Text provided:
——
SBA ended the Hardship Accommodation Plan in March 2025, shortly after the administration took office. The April 2026 mass referral to Treasury and DOJ followed. Both actions are consistent with a government-wide push to recover pandemic-era funds and crack down on fraud. But the collateral damage (small business owners losing portions of their Social Security checks) is landing in congressional district offices across the country, generating the constituent pressure the CRS report explicitly acknowledges as a driver of this analysis.

The administration's broader effort to restructure and reduce the SBA's operational footprint adds another layer of complication. A smaller SBA is less equipped to administer any relief program, process hardship applications, or manage the ongoing complexity of a 30-year loan portfolio.

For Republicans

Republican lawmakers represent a disproportionate share of the small business owners who took out these loans. The disaster loan policy options laid out in this report (reduced interest rates, extended deferments, targeted forgiveness) are not traditionally conservative positions. But neither is watching constituents lose Social Security benefits over pandemic-era debts incurred when the federal government was actively urging businesses to borrow.
——
Try it:
Transcribe the passage on SBA pandemic-era disaster loans between "The administration's broader" and "businesses to borrow.", inclusive. The items below are not needed.

Source data:
——
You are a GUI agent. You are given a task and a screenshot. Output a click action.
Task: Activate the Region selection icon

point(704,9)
——
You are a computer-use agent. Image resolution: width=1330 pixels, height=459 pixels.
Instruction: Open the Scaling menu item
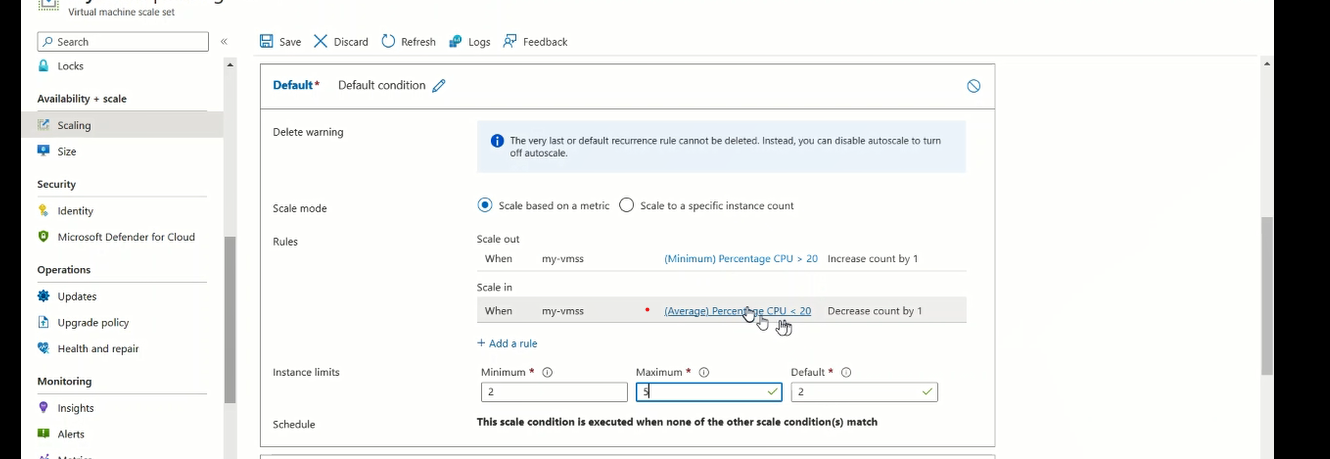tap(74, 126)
——
Worked solution:
The administration's broader effort to restructure and reduce the SBA's operational footprint adds another layer of complication. A smaller SBA is less equipped to administer any relief program, process hardship applications, or manage the ongoing complexity of a 30-year loan portfolio.

For Republicans

Republican lawmakers represent a disproportionate share of the small business owners who took out these loans. The disaster loan policy options laid out in this report (reduced interest rates, extended deferments, targeted forgiveness) are not traditionally conservative positions. But neither is watching constituents lose Social Security benefits over pandemic-era debts incurred when the federal government was actively urging businesses to borrow.